▶ _Passage extrait_:
········

J’ai
entendu il y a quelque temps la réclame à la télévision d’un plat que l’on
présentait sous l’appellation de casserole.
Je me suis rappelé qu’une collègue terminologue de l’Office (pas encore
québécois) de la langue française, à la fin des années 1970, avait fait une
recherche sur la traduction du mot américain « casserole ». Vérification
faite, mon souvenir ne coïncidait pas avec ce que disent les deux fiches actuelles
du Grand Dictionnaire
terminologique (GDT) de l’Office québécois de la langue française (OQLF) traitant
de ce mot et produites toutes deux en 2004 :
–
Mets généralement composé de viande ou de poisson, de légumes et d'une sauce,
cuit lentement au four dans une cocotte.
–
Préparation à base de riz cuit ou de pommes de terre duchesse, moulée en forme
de timbale.
C’est cuit dans une cocotte ou moulé dans une
timbale et on appelle ça une casserole : cherchez l’erreur.
Voilà encore un cas qui illustre l’absence de
mémoire institutionnelle de l’OQLF. Si on avait tenu compte des travaux
antérieurs, on n’aurait pas rédigé ainsi ces deux fiches.

········

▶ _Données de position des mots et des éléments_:
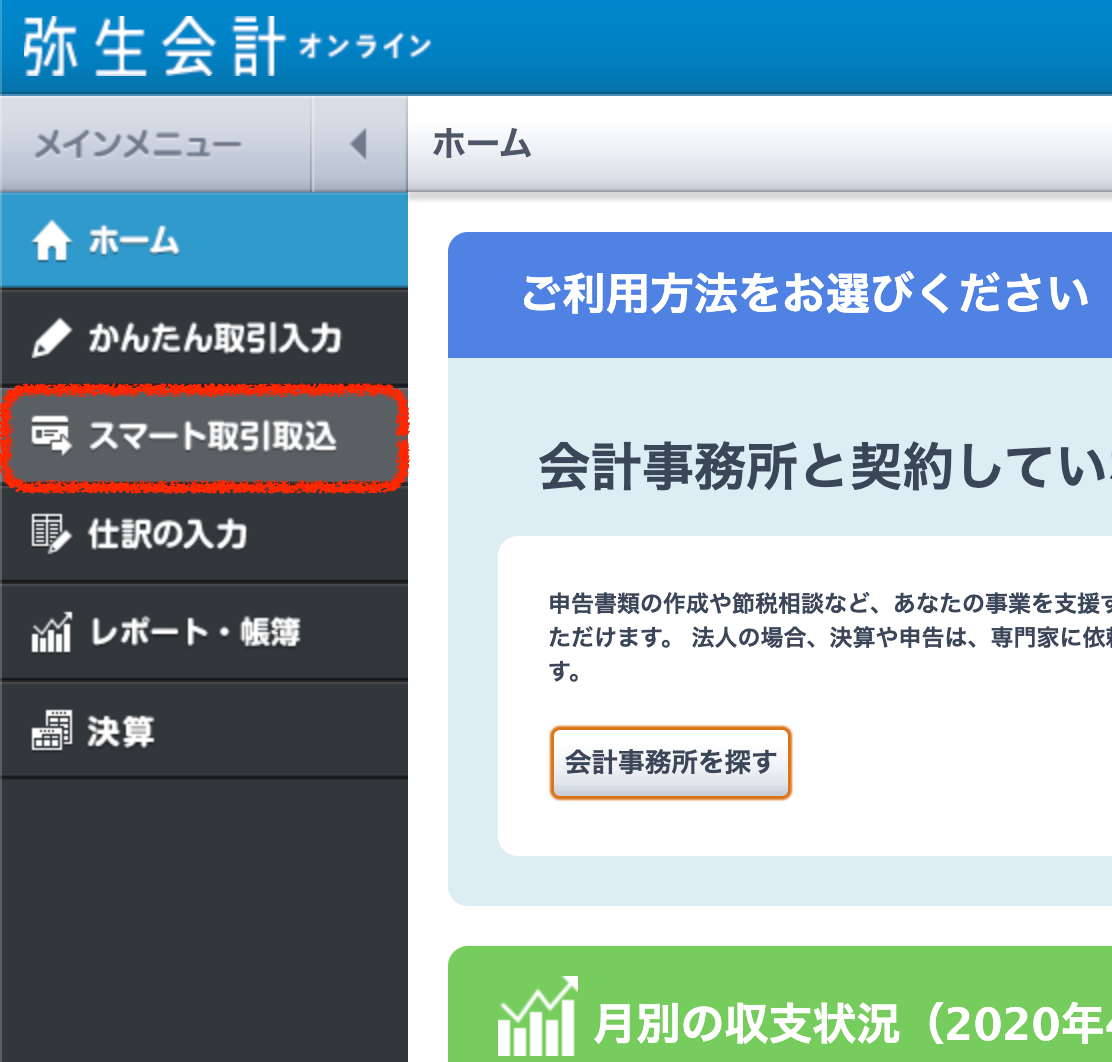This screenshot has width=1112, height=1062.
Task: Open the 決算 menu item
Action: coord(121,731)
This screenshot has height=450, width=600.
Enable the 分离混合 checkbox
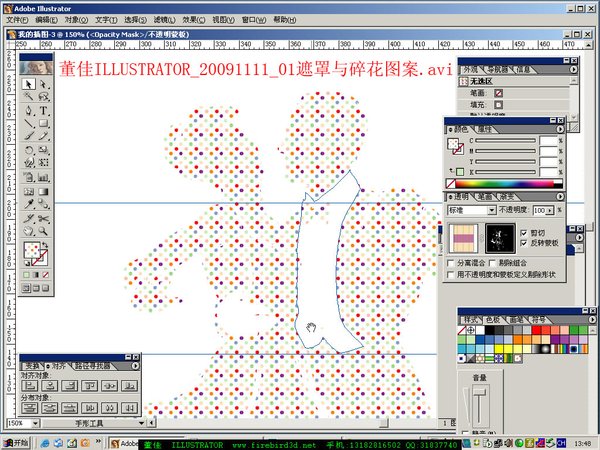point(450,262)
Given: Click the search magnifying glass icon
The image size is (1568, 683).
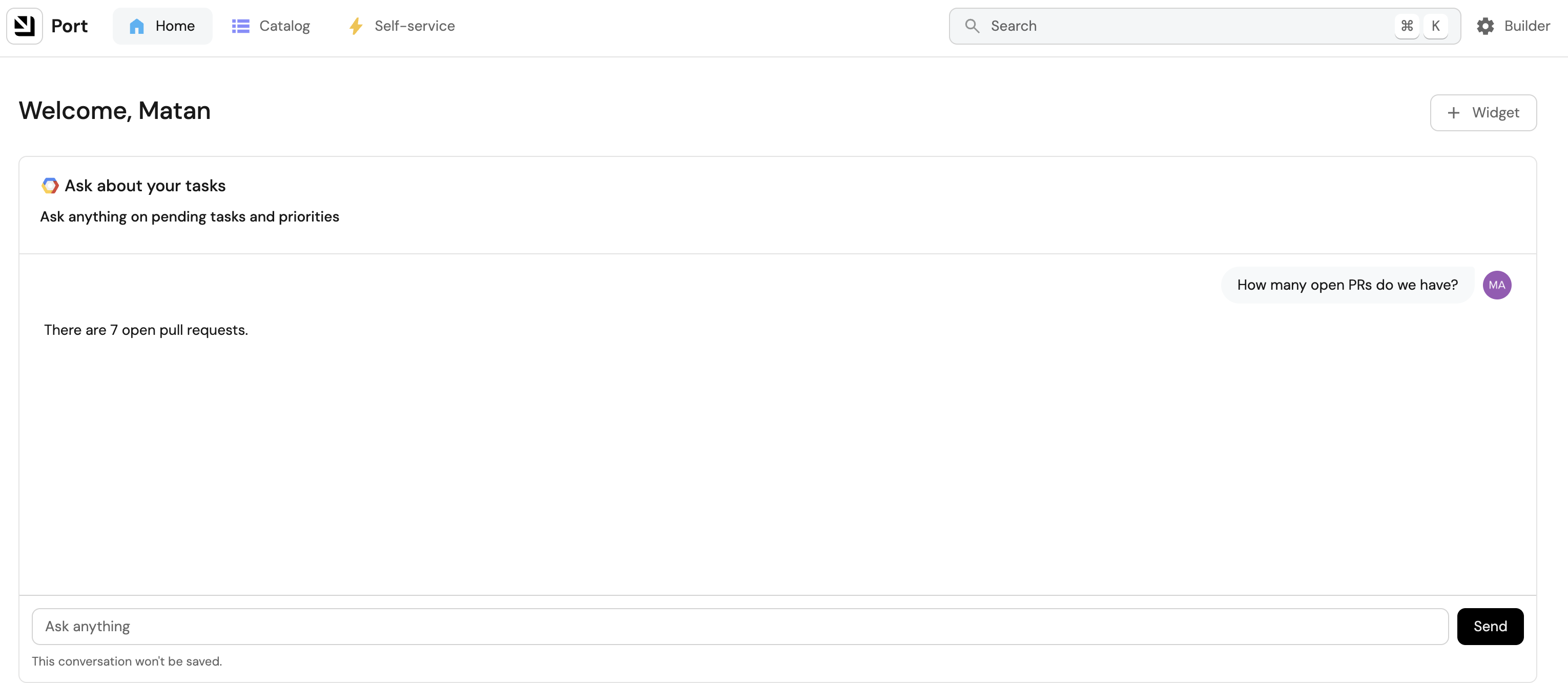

········

▶ _Problème posé 1_:
Indiquez si chacune des affirmations suivantes concorde avec le texte sur le mot « casserole » en répondant par oui ou par non, avec les mots décisifs du texte cités tels quels. (a) Les deux fiches actuelles du Grand Dictionnaire terminologique ont été produites en 2004. (b) La collègue terminologue a mené sa recherche au début des années 1990. (c) Le souvenir évoqué dans le texte coïncide avec ce que disent les fiches actuelles.
▶ _Problème posé 2_:
Recopiez le texte sur le mot « casserole » depuis « Voilà encore un » jusqu'à « ces deux fiches. ».
▶ _Problème posé 3_:
Écrivez la suite du texte sur le mot « casserole » à partir de sa dernière phrase.

▶ _Réponse à la tâche 1_:
(a) Oui : « produites toutes deux en 2004 ».
(b) Non : « à la fin des années 1970 ».
(c) Non : « mon souvenir ne coïncidait pas avec ce que disent les deux fiches actuelles ».

▶ _Réponse à la tâche 2_:
Voilà encore un cas qui illustre l’absence de
mémoire institutionnelle de l’OQLF. Si on avait tenu compte des travaux
antérieurs, on n’aurait pas rédigé ainsi ces deux fiches.

▶ _Réponse à la tâche 3_:
Il se trouve que je viens de remettre la main
sur le document que Thérèse Villa avait rédigé sur la traduction du mot américain
« casserole ». Je le reproduis ci-dessous.
Aide-mémoire sur la traduction du
mot américain « casserole »
par
Thérèse Villa
Ce mot constituant l’un des plus grands pièges de traduction qui soient, l’Office de la langue française estime opportun de mettre immédiatement en garde les traducteurs, publicitaires et fonctionnaires concernés par l’utilisation de ce mot dans des textes anglais et de son équivalent français dans un texte correspondant.
Au
cours des dernières semaines, les consultations ont régulièrement augmenté au sujet
de ce mot à cause de l’apparition sur le marché de nouveaux plats express à
préparer très rapidement ou de plats préparés à chauffer ou à finir de cuire.
On
sait que chaque langue emprunte des mots à d’autres langues. Un Français, par
exemple, empruntera de trois façons :
a)
Un mot étranger qu’il inclura tel quel dans sa langue, qu’il prononcera
cependant à la française et auquel il donnera le même sens que dans la langue d’origine.
b)
Un mot qu’il traitera d’abord comme précédemment, mais dont il changera le
sens.
c)
Un mot qu’il francisera en modifiant généralement l’orthographe de celui-ci.
Dans
le cas présent, nous nous trouvons devant un emprunt de l’anglais au français
répondant à la description faite à (b). Autrement dit, le mot américain « casserole »
ne doit pas être traduit par le mot français casserole. Le sens américain
qui a été donné à ce mot n’a plus qu’un rapport lointain avec son sens original
français ; partis d’un contenant, on aboutit à un contenu.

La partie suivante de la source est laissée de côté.